The SEC’s silence on Bitcoin price projections, alongside probes into schemes like Apertum Foundation, signals regulatory caution, per Cointelegraph. Trump’s tariffs, coupled with Federal Reserve’s steady 4.25%-4.5% rates, stoke inflation fears, pushing investors to gold and bonds, per The Block. Bitcoin ETF inflows ($588.6M in July, per SoSoValue) offer some support, but altcoins like Polkadot ($3.56) and Pi Network ($0.34) face steeper losses, per CoinGecko. @RektCapital on X warns of a 2026 bear market, projecting a 65-80% BTC crash post-peak, lasting over a year. Historical cycles, like 2018’s 83% drop, back this caution, per CoinMarketCap. Binance’s delisting of altcoin margin pairs like DOGS/FDUSD further squeezes liquidity, per Bitcoin Sistemi EN.

Play It Smart: Navigating the $140K Hype

Bitcoin’s path to $140,000 hinges on breaking $120,000 resistance, with $111,000 as critical support, per CoinGape.
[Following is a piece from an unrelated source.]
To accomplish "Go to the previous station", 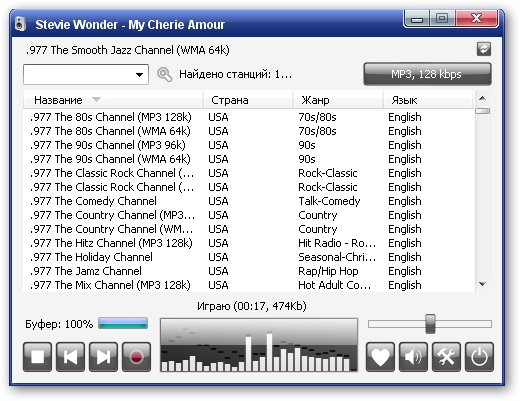I will (70, 357).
Investors should scale back leverage to avoid liquidation risks, as seen in $144M BTC liquidations, per CoinGlass. Diversify into BTC or ETH ETFs for stability, and consider stablecoins to hedge altcoin volatility, per Reuters. Monitor Federal Reserve moves and tariff updates via @CoinDesk, and verify projects on CoinMarketCap. While @Martypartymusic on X sees $125,000-$160,000, skepticism persists, with @Vivek4real_ citing Michael Saylor’s $180,000 peak and $140,000 pullback. Elliott Wave offers a roadmap, but macroeconomic shocks and regulatory uncertainty demand caution. Don’t chase the hype—plan for the dip.